Return the length of the longest subsequence of s that makes up a binary number less than or equal to k.

Note:

• The subsequence can contain leading zeroes.
• The empty string is considered to be equal to 0.
• A subsequence is a string that can be derived from another string by deleting some or no characters without changing the order of the remaining characters.

Example 1:

Input: s = "1001010", k = 5
Output: 5
Explanation: The longest subsequence of s that makes up a binary number less than or equal to 5 is "00010", as this number is equal to 2 in decimal.
Note that "00100" and "00101" are also possible, which are equal to 4 and 5 in decimal, respectively.
The length of this subsequence is 5, so 5 is returned.

删除一些0 和1，然后让子串的十进制小于k

要保证出现更多的0和更多的1，也就是要看一下后面往前找的什么时候二进制大于k了，大于了就跳。否则就继续。

因为2^1000大于int128范围了，开个py吧

C++选手用py真的难受

class Solution:
    def longestSubsequence(self, s: str, k: int) -> int:
        pre=0;
        for  i in range(len(s)):
            if(s[i]=='0'):
                pre+=1
        i = len(s)-1 
        c = 1
        cnt=0
        while(i>=0):
            if(s[i]=='1'):
                cnt=cnt+c
            else:
                pre-=1
            if(cnt>k):
                break
            i-=1
            c=c*2
        return len(s)-i-1+pre
        

Selling Pieces of Wood

You are given two integers m and n that represent the height and width of a rectangular piece of wood. You are also given a 2D integer array prices, where prices[i] = [hi, wi, pricei] indicates you can sell a rectangular piece of wood of height hi and width wi for pricei dollars.

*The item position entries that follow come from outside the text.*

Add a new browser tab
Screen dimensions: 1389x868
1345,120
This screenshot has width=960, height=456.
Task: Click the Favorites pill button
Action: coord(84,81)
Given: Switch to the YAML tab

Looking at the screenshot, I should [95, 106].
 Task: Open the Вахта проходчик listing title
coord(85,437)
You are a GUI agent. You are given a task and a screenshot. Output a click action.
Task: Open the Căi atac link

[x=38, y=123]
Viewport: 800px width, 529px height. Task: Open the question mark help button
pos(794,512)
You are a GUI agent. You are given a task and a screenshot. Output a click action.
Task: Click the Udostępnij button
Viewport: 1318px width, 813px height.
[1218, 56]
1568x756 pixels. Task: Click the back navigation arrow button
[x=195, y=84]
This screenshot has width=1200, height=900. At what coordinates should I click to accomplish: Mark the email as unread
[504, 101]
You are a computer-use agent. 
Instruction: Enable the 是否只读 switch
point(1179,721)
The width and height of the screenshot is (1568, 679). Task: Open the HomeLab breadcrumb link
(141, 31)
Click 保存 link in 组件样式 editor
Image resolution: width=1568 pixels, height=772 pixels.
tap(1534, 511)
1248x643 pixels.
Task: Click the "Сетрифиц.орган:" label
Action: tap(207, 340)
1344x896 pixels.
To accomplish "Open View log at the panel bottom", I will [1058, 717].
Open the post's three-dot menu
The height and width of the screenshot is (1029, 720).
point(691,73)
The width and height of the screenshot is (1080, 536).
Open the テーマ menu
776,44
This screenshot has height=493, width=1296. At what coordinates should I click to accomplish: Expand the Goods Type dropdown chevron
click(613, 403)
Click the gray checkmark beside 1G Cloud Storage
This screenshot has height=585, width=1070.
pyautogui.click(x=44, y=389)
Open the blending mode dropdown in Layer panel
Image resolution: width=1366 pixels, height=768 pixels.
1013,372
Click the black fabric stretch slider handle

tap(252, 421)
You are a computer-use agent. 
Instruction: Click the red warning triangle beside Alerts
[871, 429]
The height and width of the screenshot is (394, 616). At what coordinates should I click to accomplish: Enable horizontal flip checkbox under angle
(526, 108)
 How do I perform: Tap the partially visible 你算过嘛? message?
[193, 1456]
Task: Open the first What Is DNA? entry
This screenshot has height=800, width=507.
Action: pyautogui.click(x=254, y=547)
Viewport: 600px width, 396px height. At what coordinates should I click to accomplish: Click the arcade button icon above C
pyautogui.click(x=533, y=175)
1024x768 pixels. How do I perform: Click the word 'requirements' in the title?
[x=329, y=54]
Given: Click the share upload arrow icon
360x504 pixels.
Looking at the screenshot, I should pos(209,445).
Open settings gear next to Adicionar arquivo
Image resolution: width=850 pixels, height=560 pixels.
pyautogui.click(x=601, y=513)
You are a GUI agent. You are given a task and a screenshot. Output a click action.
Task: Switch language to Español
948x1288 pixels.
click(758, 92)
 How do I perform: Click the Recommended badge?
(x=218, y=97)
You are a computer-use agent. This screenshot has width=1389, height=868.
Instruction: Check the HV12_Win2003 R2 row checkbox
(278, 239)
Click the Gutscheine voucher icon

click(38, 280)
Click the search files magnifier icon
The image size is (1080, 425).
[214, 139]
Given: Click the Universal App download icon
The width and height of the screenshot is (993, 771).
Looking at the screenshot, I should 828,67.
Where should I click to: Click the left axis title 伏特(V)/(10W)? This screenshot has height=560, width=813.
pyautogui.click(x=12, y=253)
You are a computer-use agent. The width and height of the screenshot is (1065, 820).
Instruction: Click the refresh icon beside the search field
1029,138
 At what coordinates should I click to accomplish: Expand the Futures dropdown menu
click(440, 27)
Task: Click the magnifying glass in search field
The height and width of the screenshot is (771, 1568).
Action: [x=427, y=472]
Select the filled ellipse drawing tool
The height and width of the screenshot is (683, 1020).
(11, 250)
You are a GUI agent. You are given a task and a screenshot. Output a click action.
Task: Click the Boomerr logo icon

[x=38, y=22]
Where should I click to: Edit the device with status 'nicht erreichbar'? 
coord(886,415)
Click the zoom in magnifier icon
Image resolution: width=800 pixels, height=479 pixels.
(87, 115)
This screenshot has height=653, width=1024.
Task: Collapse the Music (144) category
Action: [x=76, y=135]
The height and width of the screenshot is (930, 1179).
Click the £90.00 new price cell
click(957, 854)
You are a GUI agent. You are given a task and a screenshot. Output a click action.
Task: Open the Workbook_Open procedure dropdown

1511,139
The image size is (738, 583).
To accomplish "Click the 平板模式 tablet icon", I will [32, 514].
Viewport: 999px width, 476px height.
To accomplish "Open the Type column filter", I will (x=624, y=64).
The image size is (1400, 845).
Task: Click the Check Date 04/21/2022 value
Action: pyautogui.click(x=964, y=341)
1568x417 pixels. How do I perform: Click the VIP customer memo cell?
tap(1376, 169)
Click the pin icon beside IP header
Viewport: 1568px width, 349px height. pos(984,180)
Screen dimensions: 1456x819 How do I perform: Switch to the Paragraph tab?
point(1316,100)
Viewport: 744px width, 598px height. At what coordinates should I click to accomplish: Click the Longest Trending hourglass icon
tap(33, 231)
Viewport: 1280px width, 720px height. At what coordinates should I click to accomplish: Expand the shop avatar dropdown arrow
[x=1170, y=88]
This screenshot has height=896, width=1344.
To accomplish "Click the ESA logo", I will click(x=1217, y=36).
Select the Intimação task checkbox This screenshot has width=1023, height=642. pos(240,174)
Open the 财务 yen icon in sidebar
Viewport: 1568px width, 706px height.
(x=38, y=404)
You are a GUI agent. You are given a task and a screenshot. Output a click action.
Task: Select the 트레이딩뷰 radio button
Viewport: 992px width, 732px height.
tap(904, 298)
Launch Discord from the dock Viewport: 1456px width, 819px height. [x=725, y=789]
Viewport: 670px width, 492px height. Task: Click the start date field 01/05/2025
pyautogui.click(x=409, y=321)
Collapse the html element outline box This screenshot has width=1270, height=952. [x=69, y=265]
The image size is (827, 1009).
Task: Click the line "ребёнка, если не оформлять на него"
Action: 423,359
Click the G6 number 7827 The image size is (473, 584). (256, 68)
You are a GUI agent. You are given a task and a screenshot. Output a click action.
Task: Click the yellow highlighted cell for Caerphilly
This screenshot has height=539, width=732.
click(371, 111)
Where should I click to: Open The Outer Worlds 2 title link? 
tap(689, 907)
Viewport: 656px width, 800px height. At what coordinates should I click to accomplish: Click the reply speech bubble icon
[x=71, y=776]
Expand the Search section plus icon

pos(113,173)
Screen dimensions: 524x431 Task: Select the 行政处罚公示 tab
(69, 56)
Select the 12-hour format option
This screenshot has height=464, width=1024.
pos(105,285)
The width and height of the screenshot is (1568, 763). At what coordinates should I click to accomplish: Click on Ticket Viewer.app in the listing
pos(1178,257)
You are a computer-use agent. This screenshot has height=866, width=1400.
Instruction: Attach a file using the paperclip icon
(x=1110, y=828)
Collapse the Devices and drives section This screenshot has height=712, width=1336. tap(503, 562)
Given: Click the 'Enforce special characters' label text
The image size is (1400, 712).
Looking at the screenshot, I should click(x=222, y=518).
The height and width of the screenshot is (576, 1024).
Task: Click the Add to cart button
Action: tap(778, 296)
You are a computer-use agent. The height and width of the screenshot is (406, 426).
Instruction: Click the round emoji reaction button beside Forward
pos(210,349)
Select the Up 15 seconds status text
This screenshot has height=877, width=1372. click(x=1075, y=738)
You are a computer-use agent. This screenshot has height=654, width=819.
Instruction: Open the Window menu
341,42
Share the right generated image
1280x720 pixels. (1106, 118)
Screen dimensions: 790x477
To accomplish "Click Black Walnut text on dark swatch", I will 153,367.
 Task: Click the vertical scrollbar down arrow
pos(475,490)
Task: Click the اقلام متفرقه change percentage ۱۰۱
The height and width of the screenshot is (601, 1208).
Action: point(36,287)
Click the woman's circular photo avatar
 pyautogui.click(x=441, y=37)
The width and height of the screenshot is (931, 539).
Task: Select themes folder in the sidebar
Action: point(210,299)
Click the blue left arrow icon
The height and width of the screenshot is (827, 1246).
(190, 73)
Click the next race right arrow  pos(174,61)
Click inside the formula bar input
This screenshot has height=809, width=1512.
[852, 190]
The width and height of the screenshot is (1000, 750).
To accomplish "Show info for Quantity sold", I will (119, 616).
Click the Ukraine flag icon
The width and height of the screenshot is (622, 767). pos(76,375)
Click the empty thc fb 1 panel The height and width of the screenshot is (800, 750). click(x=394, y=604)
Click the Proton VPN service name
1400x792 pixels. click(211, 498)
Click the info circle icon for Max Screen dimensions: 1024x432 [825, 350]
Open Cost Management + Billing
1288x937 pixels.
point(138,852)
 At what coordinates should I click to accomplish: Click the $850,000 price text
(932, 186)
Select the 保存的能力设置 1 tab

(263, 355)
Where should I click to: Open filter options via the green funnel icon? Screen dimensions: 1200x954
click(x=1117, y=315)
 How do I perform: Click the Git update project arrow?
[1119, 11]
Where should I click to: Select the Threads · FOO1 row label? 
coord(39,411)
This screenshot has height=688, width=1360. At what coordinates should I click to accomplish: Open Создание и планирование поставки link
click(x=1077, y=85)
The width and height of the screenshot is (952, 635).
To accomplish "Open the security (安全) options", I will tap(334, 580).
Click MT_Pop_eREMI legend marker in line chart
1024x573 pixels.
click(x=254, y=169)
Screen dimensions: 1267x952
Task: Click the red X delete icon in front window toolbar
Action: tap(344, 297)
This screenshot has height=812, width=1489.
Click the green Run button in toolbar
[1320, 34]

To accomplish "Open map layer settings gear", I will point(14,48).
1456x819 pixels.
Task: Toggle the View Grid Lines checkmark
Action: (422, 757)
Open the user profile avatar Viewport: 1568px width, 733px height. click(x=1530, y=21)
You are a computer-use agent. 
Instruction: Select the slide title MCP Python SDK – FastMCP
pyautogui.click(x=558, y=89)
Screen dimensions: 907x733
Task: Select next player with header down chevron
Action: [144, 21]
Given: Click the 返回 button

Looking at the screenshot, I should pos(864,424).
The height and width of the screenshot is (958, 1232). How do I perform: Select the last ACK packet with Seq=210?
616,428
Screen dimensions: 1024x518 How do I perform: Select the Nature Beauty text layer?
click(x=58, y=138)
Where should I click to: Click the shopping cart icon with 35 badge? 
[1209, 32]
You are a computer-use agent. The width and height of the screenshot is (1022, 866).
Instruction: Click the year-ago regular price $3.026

To cut a piece of wood, you must make a vertical or horizontal cut across the entire height or width of the piece to split it into two smaller pieces. After cutting a piece of wood into some number of smaller pieces, you can sell pieces according to prices. You may sell multiple pieces of the same shape, and you do not have to sell all the shapes. The grain of the wood makes a difference, so you cannot rotate a piece to swap its height and width.

Return the maximum money you can earn after cutting an m x n piece of wood.

Note that you can cut the piece of wood as many times as you want.

Example 1:

Input: m = 3, n = 5, prices = [[1,4,2],[2,2,7],[2,1,3]]
Output: 19
Explanation: The diagram above shows a possible scenario. It consists of:
- 2 pieces of wood shaped 2 x 2, selling for a price of 2 * 7 = 14.
- 1 piece of wood shaped 2 x 1, selling for a price of 1 * 3 = 3.
- 1 piece of wood shaped 1 x 4, selling for a price of 1 * 2 = 2.
This obtains a total of 14 + 3 + 2 = 19 money earned.
It can be shown that 19 is the maximum amount of money that can be earned.

裸题啊，dp枚举每个分割点就出了

老年人自信了，不应该太自信的去记录的。。。

class Solution {
public:
    long long dp[201][201];
    long long pre[201][201];

    long long sellingWood(int m, int n, vector<vector<int>> &prices) {
        for (auto &i: prices) {
            pre[i[0]][i[1]] = i[2];
        }
        for (int i = 1; i <= m; i++) {
            for (int j = 1; j <= n; j++) {
                dp[i][j] = pre[i][j];
                for (int k = 1; k < i; k++) {
                    dp[i][j] = max(dp[i][j], dp[k][j] + dp[i - k][j]);
                }
                for (int k = 1; k < j; k++) {
                    dp[i][j] = max(dp[i][j], dp[i][j - k] + dp[i][k]);
                }
            }
        }
        return dp[m][n];
    }
};